Le 21 avril, le commandant américain de la ville a ordonné à 200-300 hommes de Gardelegen de creuser des tombes et d’enterrer dignement les personnes assassinées.
Au cours des cinq jours suivants, les civils allemands ont retiré 586 cadavres des fossés et 430 de la grange, plaçant chaque corps dans une tombe séparée.
Le 25 avril, les soldats de la 102e DP ont rendu hommage aux victimes et ont érigé une plaque avec une inscription appropriée, et le colonel George Lynch a fait la déclaration suivante à la population de Gardelegen :
On vous a dit que les crimes de guerre allemands étaient une invention de la propagande alliée. Vous pouvez maintenant le constater par vous-même. Certains diront que c’était les nazis, d’autres montreront du doigt la Gestapo. Ce n’est pas vrai. La responsabilité incombe à tous les Allemands… Votre prétendue race maîtresse a prouvé que seuls le crime, la cruauté et le sadisme peuvent régner. Vous vous êtes vous-mêmes privés du respect du monde civilisé.
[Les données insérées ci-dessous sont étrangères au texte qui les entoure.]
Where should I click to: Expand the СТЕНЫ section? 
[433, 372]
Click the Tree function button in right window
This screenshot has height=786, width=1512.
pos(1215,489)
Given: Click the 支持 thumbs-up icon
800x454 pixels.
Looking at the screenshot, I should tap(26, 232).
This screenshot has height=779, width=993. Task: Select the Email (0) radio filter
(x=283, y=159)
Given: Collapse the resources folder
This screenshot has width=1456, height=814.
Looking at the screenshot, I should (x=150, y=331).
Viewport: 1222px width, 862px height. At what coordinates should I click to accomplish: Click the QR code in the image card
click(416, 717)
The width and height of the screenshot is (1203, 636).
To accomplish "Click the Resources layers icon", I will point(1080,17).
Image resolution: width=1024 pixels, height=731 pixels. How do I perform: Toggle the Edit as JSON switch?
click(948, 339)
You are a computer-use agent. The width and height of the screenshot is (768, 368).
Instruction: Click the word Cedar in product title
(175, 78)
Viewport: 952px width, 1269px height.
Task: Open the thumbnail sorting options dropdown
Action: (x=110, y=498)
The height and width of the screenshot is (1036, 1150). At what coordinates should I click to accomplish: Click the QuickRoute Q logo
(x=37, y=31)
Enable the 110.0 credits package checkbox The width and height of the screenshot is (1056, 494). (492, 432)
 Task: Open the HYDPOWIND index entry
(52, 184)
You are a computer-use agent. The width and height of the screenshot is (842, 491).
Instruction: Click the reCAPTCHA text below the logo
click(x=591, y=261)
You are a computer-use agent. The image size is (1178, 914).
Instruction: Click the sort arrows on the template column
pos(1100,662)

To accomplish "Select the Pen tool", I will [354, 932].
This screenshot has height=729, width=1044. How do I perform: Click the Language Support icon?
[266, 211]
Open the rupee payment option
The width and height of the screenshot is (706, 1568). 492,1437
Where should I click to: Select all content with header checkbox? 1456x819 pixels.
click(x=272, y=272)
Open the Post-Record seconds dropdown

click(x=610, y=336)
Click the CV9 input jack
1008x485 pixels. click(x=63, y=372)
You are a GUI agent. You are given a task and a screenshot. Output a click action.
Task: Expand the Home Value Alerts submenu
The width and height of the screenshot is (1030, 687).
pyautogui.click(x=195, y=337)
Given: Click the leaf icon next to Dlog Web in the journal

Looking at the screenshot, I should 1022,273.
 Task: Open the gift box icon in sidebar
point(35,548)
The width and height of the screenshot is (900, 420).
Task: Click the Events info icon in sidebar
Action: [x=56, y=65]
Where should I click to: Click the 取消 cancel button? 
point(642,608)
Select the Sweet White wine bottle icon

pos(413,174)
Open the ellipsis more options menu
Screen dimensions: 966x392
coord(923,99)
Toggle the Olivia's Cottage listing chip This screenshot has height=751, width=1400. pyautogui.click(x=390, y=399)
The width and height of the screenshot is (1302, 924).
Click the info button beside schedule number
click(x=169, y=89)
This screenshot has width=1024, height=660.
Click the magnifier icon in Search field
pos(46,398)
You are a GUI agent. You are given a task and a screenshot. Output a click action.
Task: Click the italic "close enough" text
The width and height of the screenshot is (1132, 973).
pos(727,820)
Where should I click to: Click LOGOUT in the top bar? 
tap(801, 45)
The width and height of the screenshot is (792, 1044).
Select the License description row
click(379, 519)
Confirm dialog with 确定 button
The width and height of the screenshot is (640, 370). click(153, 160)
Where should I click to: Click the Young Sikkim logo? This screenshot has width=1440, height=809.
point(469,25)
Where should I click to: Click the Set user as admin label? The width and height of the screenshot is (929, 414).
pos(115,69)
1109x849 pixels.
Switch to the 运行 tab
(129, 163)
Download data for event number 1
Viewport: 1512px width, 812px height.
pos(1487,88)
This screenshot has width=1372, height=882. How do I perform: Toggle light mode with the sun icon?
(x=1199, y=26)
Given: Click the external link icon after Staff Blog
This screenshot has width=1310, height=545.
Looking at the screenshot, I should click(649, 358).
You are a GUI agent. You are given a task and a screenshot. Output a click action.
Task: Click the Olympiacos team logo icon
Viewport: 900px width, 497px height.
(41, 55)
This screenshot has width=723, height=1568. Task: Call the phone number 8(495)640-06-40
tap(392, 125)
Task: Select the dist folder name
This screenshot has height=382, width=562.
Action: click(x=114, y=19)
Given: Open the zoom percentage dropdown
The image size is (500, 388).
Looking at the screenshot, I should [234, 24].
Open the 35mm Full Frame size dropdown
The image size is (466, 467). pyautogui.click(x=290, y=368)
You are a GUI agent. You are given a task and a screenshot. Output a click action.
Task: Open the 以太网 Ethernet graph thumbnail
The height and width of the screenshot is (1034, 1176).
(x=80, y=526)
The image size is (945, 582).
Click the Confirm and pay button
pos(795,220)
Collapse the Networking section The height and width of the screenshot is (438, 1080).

L’enquête visant à retrouver les auteurs du massacre a été menée par le lieutenant-colonel Edward E. Cruise de la division des crimes de guerre du bureau du procureur de la neuvième armée. Son rapport, ainsi que d’autres documents relatifs à l’affaire, se trouvent dans les archives de l’armée américaine, sous le numéro de dossier 000-12-242.
Le SS-Untersturmfuhrer Erhard Brauny, commandant d’un transport de prisonniers évacués du camp de concentration de Mittelbau-Dora, qui était présent à Gardelegen, a été traduit devant un tribunal militaire américain en 1947 et condamné à la prison à vie. Il est mort en prison en 1950.